(Items from a data source)
•••

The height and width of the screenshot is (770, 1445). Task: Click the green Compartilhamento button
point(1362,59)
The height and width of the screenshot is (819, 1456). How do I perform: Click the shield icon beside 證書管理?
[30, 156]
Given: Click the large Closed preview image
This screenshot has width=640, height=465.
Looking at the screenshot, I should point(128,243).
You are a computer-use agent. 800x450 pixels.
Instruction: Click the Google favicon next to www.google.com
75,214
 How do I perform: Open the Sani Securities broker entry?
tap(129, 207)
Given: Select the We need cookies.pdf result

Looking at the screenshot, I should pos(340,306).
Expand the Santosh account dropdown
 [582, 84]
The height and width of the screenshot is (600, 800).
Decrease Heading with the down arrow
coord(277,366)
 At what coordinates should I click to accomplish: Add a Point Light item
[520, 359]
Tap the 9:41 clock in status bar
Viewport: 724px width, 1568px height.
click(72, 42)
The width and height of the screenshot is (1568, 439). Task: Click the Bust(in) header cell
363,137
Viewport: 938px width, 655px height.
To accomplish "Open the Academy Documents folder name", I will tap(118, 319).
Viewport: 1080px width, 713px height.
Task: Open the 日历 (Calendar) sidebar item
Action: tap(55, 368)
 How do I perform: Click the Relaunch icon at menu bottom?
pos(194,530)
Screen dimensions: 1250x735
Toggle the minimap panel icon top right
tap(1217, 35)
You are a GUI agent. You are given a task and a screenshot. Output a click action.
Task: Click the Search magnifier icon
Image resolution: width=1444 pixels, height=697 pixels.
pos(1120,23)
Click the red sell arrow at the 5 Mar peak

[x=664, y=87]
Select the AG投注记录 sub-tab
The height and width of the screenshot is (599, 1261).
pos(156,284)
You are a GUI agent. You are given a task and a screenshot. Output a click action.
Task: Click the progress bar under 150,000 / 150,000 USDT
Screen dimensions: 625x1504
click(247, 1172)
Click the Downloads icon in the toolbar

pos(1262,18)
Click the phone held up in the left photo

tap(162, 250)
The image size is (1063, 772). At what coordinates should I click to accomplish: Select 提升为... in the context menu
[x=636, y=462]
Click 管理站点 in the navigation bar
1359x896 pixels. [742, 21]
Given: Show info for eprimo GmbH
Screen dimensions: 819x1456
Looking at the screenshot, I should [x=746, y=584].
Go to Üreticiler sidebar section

•••

**Aim of the exercise**:
All of the records above should be repeated exactly.

**Output below**:
The height and width of the screenshot is (770, 1445). Task: Click the green Compartilhamento button
point(1362,59)
The height and width of the screenshot is (819, 1456). How do I perform: Click the shield icon beside 證書管理?
[30, 156]
Given: Click the large Closed preview image
This screenshot has width=640, height=465.
Looking at the screenshot, I should point(128,243).
You are a computer-use agent. 800x450 pixels.
Instruction: Click the Google favicon next to www.google.com
75,214
 How do I perform: Open the Sani Securities broker entry?
tap(129, 207)
Given: Select the We need cookies.pdf result

Looking at the screenshot, I should pos(340,306).
Expand the Santosh account dropdown
 [582, 84]
The height and width of the screenshot is (600, 800).
Decrease Heading with the down arrow
coord(277,366)
 At what coordinates should I click to accomplish: Add a Point Light item
[520, 359]
Tap the 9:41 clock in status bar
Viewport: 724px width, 1568px height.
click(72, 42)
The width and height of the screenshot is (1568, 439). Task: Click the Bust(in) header cell
363,137
Viewport: 938px width, 655px height.
To accomplish "Open the Academy Documents folder name", I will tap(118, 319).
Viewport: 1080px width, 713px height.
Task: Open the 日历 (Calendar) sidebar item
Action: tap(55, 368)
 How do I perform: Click the Relaunch icon at menu bottom?
pos(194,530)
Screen dimensions: 1250x735
Toggle the minimap panel icon top right
tap(1217, 35)
You are a GUI agent. You are given a task and a screenshot. Output a click action.
Task: Click the Search magnifier icon
Image resolution: width=1444 pixels, height=697 pixels.
pos(1120,23)
Click the red sell arrow at the 5 Mar peak

[x=664, y=87]
Select the AG投注记录 sub-tab
The height and width of the screenshot is (599, 1261).
pos(156,284)
You are a GUI agent. You are given a task and a screenshot. Output a click action.
Task: Click the progress bar under 150,000 / 150,000 USDT
Screen dimensions: 625x1504
click(247, 1172)
Click the Downloads icon in the toolbar

pos(1262,18)
Click the phone held up in the left photo

tap(162, 250)
The image size is (1063, 772). At what coordinates should I click to accomplish: Select 提升为... in the context menu
[x=636, y=462]
Click 管理站点 in the navigation bar
1359x896 pixels. [742, 21]
Given: Show info for eprimo GmbH
Screen dimensions: 819x1456
Looking at the screenshot, I should [x=746, y=584].
Go to Üreticiler sidebar section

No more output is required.